The DOST facilitator believes that there’s fulfillment in assisting the scholars who rely on the stipend granted by the agency to buy their basic commodities. As much as possible, Uy makes himself available to the scholars.

He recalled one experience wherein he helped a beneficiary who was on the brink of losing his scholarship. The entire family of the student came knocking to his office each carrying a letter of reconsideration explaining the scholarship is the only thing that would lift them out poverty.

“I was moved and was tearful of the family’s predicament and I committed to helping them right there and then,” Uy said.

Another scholar, almost left home to find work in the city, believing that he won’t be able to study in college but took the qualifying exam anyway. On the day that he was to leave home, he learned that he passed the DOST scholarship qualifying exams. The would-be stowaway is now a teacher.

Uy and other program coordinators and personnel are a significant part of these programs who help those students who are in need not only financially, but also emotionally. Uy helped lobby for the increase of the scholars’ financial assistance and the inclusion of other courses in the priority courses of the program.

The presence of the scholarship opportunities was disseminated even in areas not normally visited by other government institutions—areas that require them to cross seas and rivers, carrying boxes of application forms, LCD projector, laptop, and bags containing clothes for their weeklong stay, hopping from one school to another.

“I feel proud of being a government servant because, in my own little way, I’m making a difference in the lives of these budding economic shapers of the country. What we do is guide them in the right direction by showing support, love, and care. I want them to feel that they are not alone in their journey,” Uy explained of his role as scholarship coordinator.

Uy’s first involvement in the scholarship program was in the late ’90s when he was often requested to administer the qualifying examinations.

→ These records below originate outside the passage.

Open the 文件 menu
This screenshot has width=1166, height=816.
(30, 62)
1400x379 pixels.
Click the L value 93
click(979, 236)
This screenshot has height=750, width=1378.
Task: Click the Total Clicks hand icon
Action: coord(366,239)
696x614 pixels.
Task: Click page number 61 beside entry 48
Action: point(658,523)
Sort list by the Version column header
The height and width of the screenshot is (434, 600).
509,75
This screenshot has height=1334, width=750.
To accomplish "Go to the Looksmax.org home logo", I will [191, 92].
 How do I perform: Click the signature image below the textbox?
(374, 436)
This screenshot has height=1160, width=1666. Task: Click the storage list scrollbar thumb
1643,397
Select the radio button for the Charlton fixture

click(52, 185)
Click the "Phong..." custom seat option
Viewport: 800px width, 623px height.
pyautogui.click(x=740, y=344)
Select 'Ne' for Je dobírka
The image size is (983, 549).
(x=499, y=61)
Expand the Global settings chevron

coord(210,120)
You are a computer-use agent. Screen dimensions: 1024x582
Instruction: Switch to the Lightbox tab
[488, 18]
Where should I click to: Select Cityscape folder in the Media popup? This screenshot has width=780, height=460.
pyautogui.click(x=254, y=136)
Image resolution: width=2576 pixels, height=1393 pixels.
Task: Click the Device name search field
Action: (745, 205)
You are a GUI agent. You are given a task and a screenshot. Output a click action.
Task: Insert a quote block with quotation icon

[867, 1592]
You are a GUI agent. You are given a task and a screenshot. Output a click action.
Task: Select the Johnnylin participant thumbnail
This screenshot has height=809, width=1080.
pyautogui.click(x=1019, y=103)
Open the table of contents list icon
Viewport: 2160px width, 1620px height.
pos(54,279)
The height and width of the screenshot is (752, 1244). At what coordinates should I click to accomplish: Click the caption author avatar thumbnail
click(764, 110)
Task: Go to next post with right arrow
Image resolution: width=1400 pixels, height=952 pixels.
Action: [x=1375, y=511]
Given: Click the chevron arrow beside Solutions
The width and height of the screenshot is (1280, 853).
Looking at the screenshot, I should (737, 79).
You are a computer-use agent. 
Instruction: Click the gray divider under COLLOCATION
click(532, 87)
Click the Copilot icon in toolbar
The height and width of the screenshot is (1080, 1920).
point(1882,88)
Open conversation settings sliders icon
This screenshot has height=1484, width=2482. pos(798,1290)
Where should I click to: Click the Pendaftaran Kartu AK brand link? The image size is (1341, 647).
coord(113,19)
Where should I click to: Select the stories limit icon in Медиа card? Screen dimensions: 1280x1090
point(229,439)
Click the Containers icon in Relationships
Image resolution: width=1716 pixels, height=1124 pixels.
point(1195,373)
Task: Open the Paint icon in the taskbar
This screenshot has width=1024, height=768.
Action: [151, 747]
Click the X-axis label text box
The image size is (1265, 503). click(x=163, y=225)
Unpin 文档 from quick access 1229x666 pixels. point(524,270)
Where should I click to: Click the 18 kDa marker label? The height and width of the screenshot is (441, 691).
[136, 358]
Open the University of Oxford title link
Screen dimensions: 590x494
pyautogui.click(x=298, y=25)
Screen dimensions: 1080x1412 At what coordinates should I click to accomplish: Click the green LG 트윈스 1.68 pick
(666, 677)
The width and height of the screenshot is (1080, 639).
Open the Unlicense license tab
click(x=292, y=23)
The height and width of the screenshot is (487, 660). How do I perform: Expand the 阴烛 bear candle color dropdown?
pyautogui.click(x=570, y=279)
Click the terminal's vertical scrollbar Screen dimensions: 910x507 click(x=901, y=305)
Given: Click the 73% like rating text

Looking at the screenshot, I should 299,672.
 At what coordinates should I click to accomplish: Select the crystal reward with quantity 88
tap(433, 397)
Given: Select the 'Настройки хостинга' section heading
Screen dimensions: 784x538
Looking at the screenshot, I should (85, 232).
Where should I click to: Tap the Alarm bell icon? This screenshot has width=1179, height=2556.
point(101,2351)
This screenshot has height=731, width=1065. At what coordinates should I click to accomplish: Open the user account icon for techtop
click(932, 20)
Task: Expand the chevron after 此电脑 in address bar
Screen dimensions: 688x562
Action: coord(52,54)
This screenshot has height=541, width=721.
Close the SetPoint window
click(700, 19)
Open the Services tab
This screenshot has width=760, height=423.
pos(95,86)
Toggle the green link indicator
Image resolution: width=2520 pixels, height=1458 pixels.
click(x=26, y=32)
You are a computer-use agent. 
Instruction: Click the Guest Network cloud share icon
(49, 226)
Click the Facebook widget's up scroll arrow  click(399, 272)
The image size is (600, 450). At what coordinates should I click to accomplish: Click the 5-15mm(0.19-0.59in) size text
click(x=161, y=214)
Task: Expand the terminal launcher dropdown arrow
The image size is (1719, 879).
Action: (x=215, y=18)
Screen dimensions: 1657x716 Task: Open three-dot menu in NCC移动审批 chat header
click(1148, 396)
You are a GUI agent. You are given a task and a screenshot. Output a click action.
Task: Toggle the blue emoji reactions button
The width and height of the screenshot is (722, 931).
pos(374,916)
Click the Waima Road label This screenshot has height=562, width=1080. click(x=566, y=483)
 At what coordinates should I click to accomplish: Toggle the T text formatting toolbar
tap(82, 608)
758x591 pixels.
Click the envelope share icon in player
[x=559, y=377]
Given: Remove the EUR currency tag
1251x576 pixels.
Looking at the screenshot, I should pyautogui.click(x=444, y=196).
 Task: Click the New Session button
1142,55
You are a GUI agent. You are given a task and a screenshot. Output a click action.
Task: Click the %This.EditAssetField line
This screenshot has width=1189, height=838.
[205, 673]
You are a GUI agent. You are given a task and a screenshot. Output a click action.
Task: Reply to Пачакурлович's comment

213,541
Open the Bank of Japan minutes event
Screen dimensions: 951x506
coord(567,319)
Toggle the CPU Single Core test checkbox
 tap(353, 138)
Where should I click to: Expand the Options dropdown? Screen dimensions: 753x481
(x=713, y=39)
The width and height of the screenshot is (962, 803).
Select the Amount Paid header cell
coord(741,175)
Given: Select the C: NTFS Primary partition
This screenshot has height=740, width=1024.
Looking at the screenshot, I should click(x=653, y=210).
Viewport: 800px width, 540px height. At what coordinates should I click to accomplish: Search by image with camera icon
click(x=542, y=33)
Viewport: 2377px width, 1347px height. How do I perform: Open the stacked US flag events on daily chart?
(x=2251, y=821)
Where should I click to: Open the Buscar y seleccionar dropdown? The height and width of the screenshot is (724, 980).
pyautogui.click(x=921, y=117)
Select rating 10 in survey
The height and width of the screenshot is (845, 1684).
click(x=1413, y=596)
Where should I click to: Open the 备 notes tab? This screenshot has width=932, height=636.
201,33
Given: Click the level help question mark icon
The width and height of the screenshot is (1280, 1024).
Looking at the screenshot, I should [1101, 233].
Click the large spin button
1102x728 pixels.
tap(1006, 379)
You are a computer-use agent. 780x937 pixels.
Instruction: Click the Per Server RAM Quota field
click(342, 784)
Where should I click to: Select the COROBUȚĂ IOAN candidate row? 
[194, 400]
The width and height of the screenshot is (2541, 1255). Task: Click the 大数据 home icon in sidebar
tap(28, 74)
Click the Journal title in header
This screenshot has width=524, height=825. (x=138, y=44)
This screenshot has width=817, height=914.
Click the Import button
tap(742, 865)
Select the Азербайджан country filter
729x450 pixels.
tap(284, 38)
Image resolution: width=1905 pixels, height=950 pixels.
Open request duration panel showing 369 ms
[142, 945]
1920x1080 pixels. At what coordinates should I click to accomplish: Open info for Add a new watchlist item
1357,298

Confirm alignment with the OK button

It was in 2008 when he was assigned to handle the program which he does up to this day. He himself has been a recipient of the DOST Human Resource Development Program. He holds a Masters in Technology Management from the University of the Philippines, Diliman, and he is currently on the second year of his doctoral program in Management Technology at the Eastern Visayas State University.

To him, being acknowledged by the scholars as among the people who helped them in their achievement is in itself a self-fulfillment.

“When they shout your name whenever you meet, acknowledge you in their social media or even in interviews they say how you’ve been a part of their formative years, how you have influenced them, is proof that you’ve somehow made a difference in their lives,” he said.